Debate sobre o aumento dos casos de violência doméstica durante a quarentena
Enviada em 29/09/2020
O ano de 2020 começou com a descoberta de um novo vírus mortal, o que fez com que todas as pessoas fossem recomendadas a ficarem em suas casas. A violência doméstica é um sério problema que, infelizmente, afeta várias crianças e mulheres. Com a adoção da nova rotina, a quarentena, esses casos aumentaram drasticamente, resultando no aumento de denúncias e traumas. Diante disso, é viável a necessidade de uma atitude para que a prática seja reduzida ao máximo, visto que prejudica o desenvolvimento psicológico de crianças e, até mesmo, adultos.
Convém ressaltar que, as denúncias de violência doméstica aumentaram em média 14% até abril de 2020 quando relacionada ao mesmo período do ano de 2019. Sem levar em consideração a relação anteriormente citada, ocorreu um aumento de 28% dos mesmos casos de março para abril, de acordo com a Ouvidoria Nacional de Direitos Humanos. Desde o início do isolamento, as prisões em flagrante que envolviam a violência contra mulher aumentaram 51,4%, de acordo com um estudo coordenado pela promotora Valéria Scarance.
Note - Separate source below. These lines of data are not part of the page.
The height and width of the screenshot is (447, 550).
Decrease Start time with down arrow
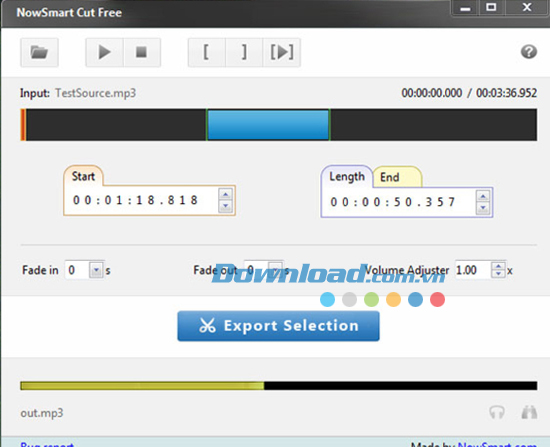[225, 206]
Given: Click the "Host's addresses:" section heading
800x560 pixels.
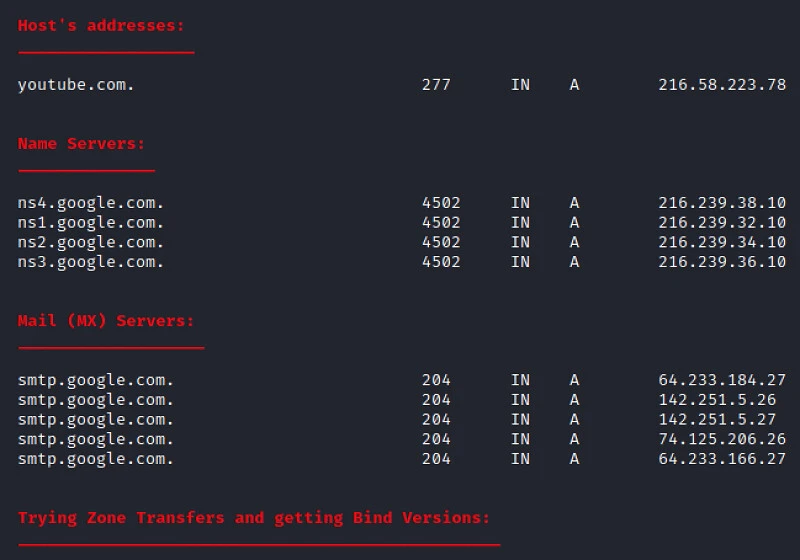Looking at the screenshot, I should 101,26.
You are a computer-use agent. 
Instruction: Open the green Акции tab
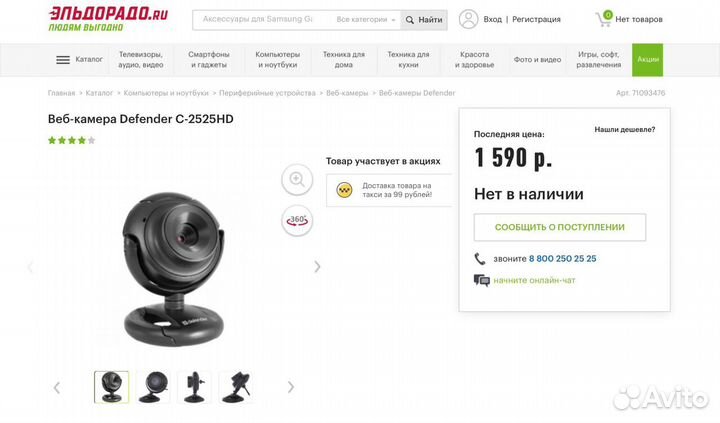pyautogui.click(x=647, y=60)
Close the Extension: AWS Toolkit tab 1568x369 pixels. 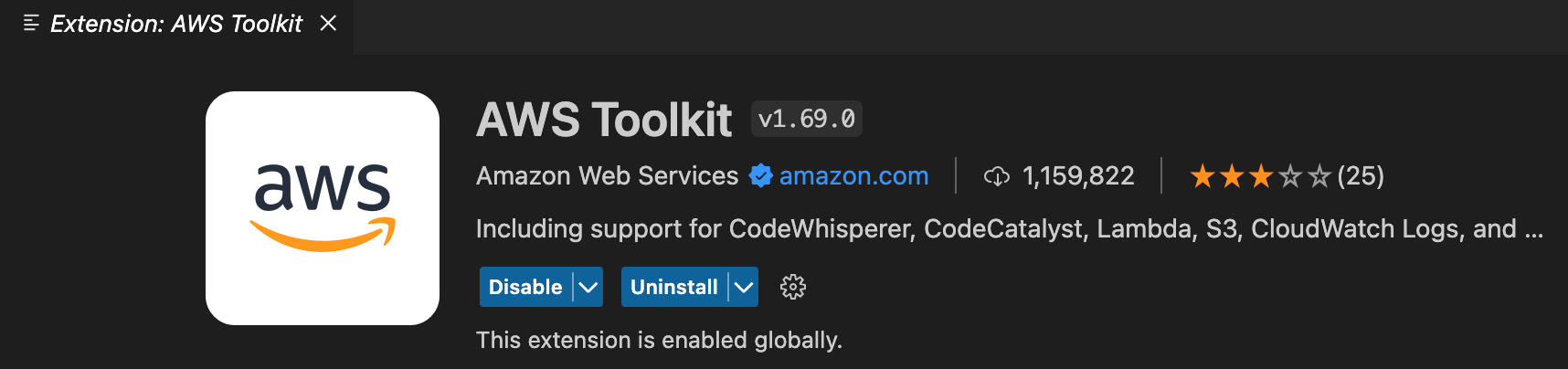click(x=328, y=23)
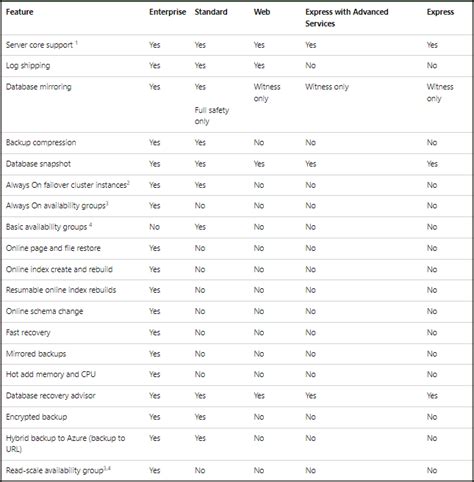
Task: Click Hybrid backup to Azure label
Action: pos(65,444)
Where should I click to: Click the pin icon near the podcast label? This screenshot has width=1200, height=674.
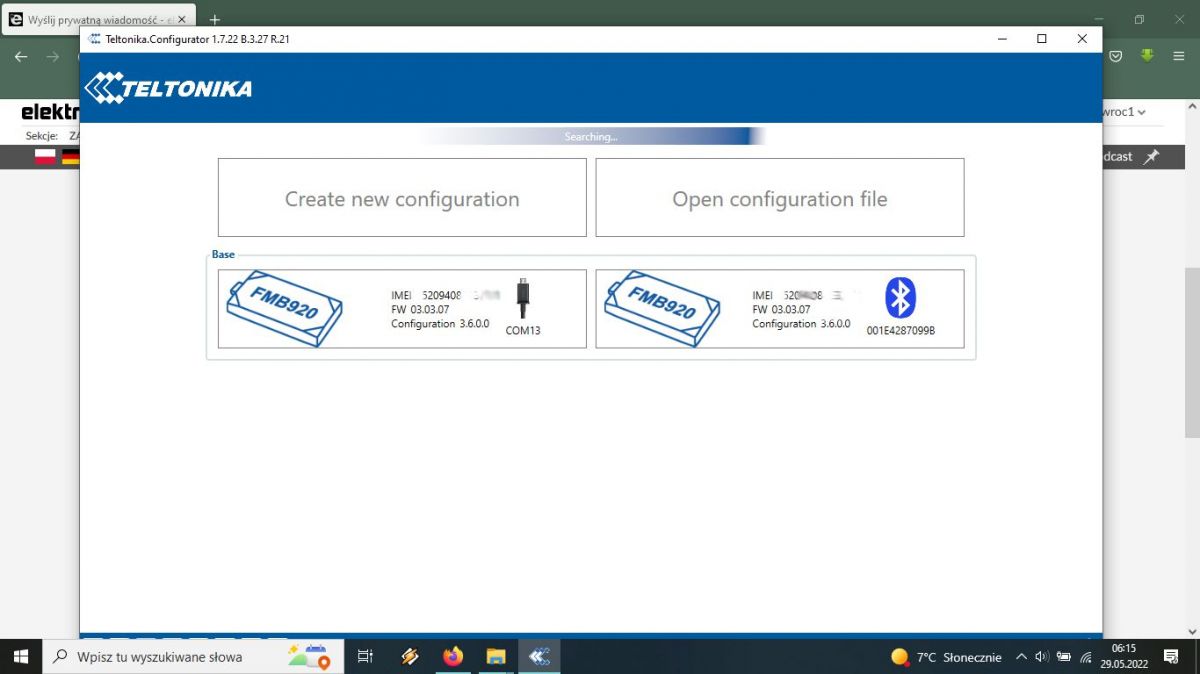coord(1152,156)
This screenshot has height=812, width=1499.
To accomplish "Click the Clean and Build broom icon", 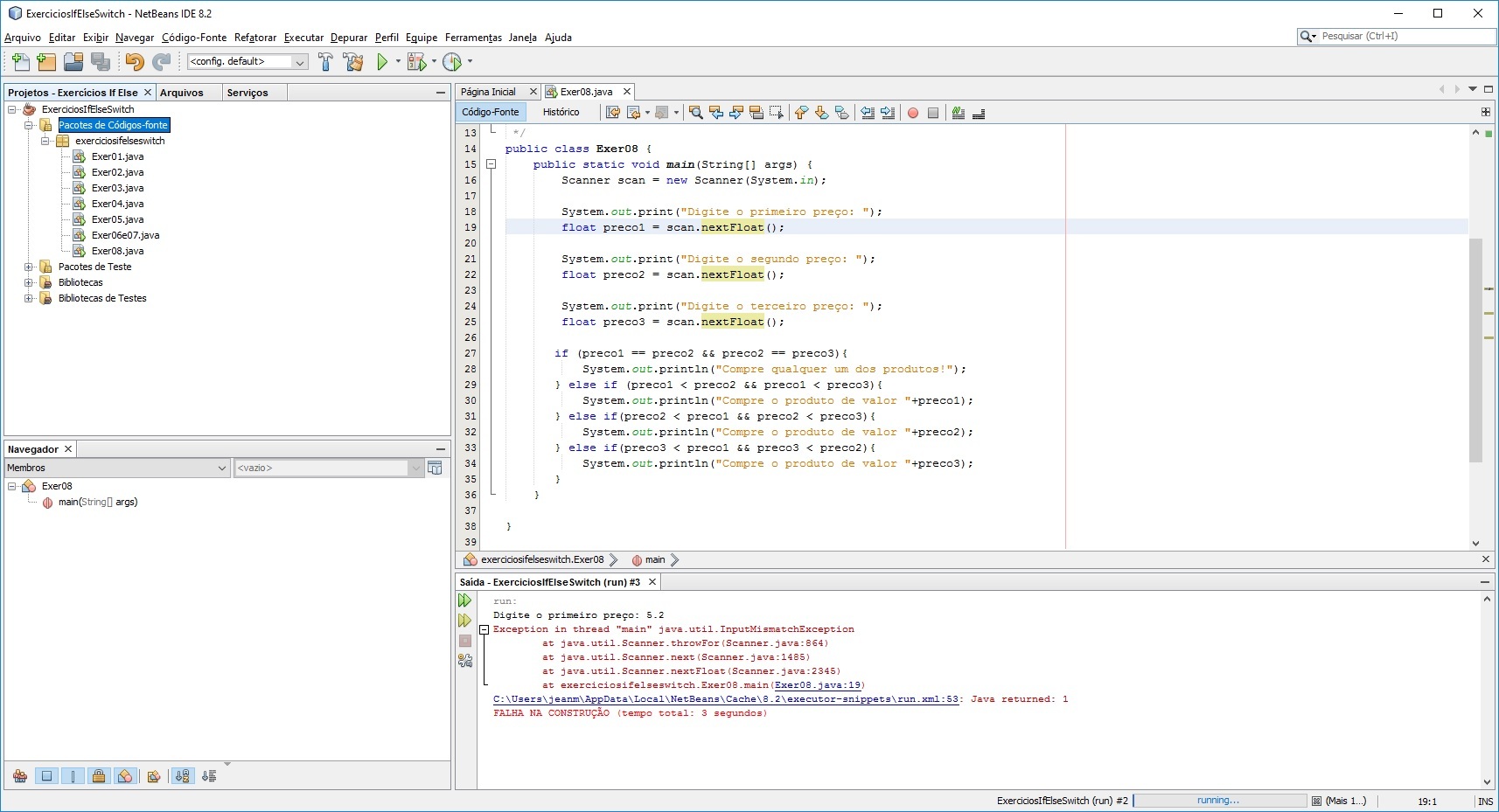I will (x=353, y=62).
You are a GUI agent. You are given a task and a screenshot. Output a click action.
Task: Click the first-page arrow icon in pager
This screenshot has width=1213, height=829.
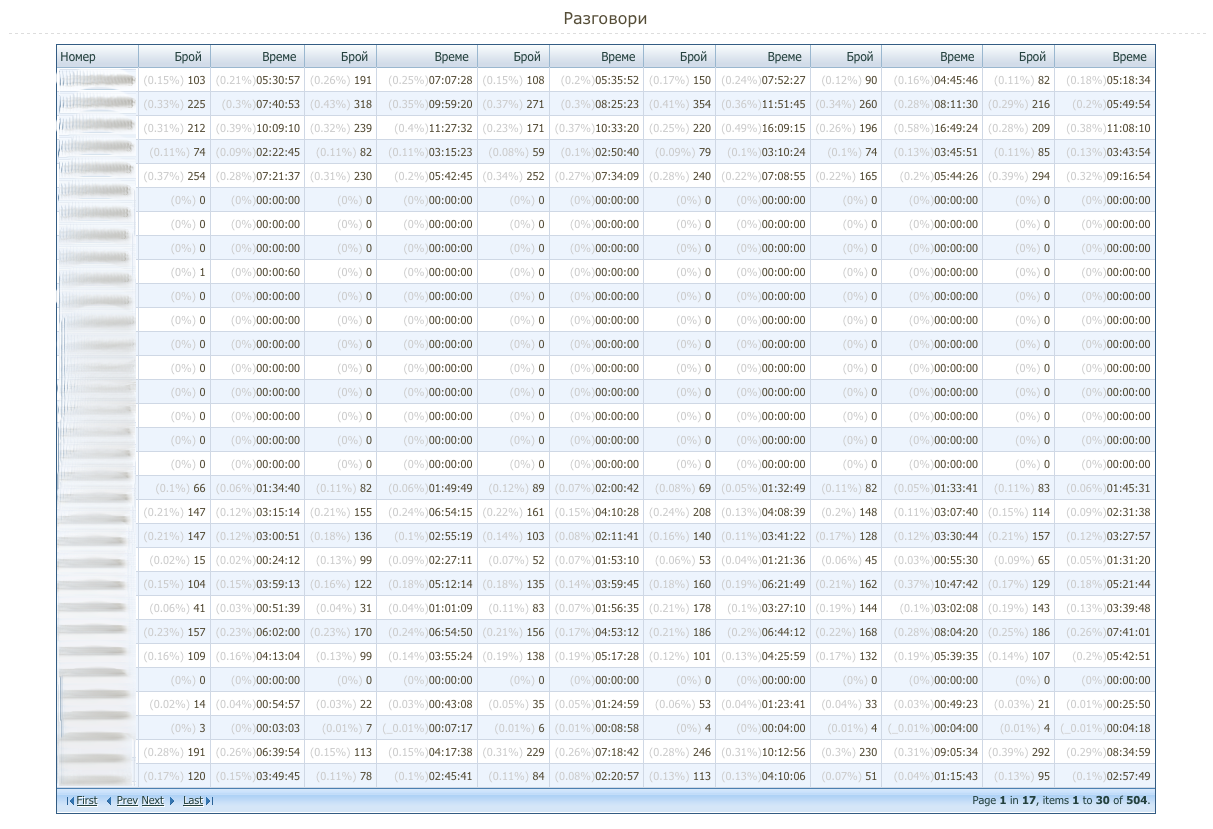coord(69,801)
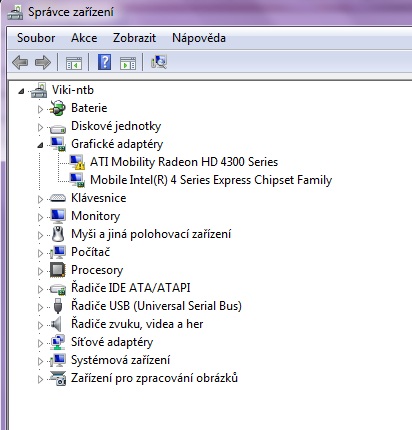Open the Akce menu
The width and height of the screenshot is (412, 430).
[84, 38]
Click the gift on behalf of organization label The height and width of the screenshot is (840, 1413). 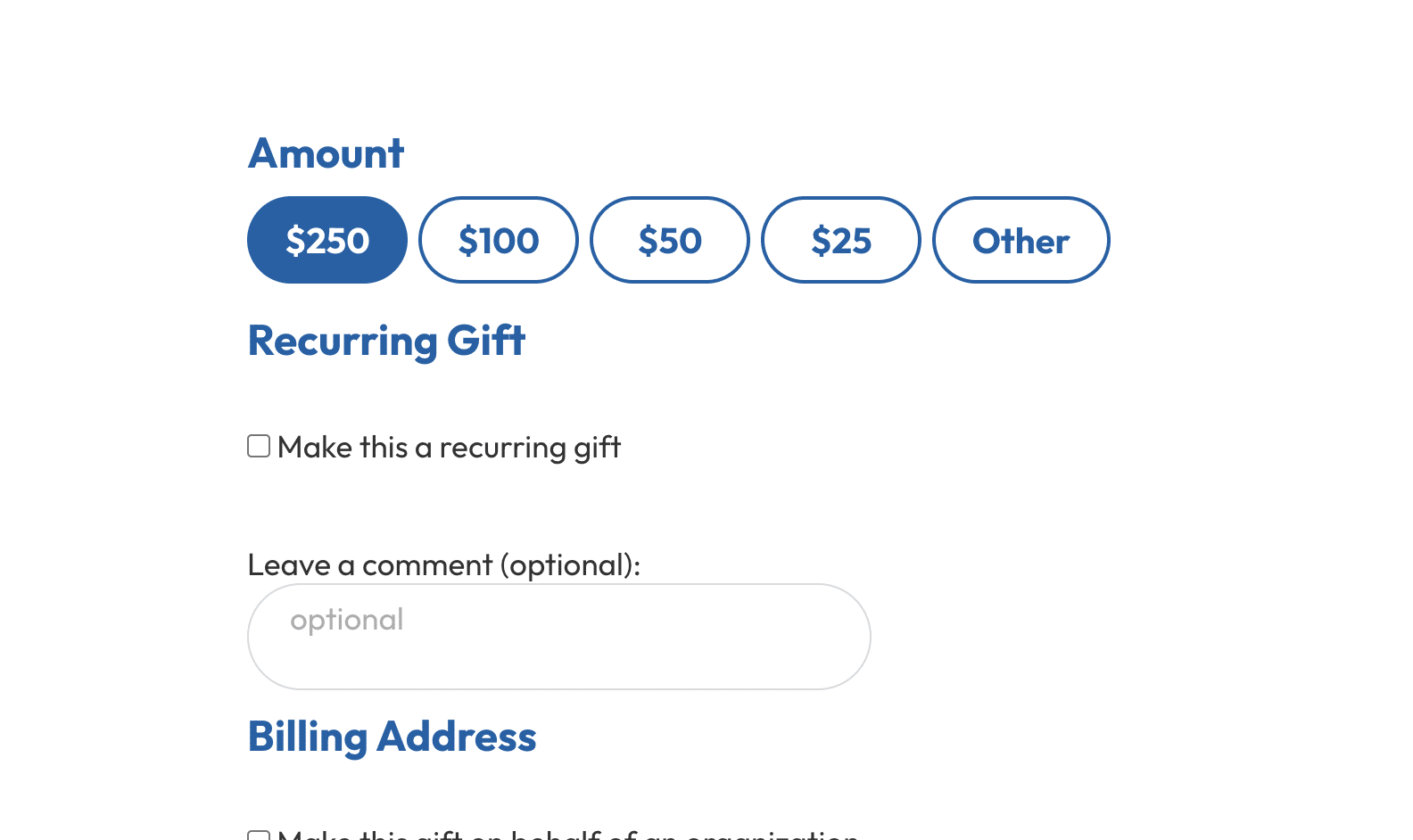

Além disso, a Lei Maria da Penha cria mecanismos para prevenir e coibir a violência doméstica e familiar contra a mulher em conformidade com a Constituição Federal (art.226, § 8º) e os tratados internacionais ratificados pelos Estado brasileiro (Convenção de Belém do Pará, Pacto de San José da Costa Rica, Declaração Americana dos Direitos e Deveres do Homem e Convenção sobre a Eliminação de Todas as Formas de Discriminação Contra a Mulher). Contudo, diante da situação atual em que a nação brasileira está enfrentando, referida lei é menos eficaz, visto que os casos aumentaram como resultado da quarentena e as pessoas deixam de denunciar por não terem a quem recorrer.
Assim sendo, é possível o desenvolvimento e/ou melhoria de sites, programas e aplicativos focados em denúncias voltadas para a violência doméstica, não só para mulheres, como também para homens (mesmo sendo o grupo minoritário) e crianças, de forma a auxiliar na defesa e ajudar em seus psicológicos. Com a junção de um grupo profissional de desenvolvimento de software, a mídia e empresas relacionadas, principalmente, às mulheres seriam realizáveis referidos projetos.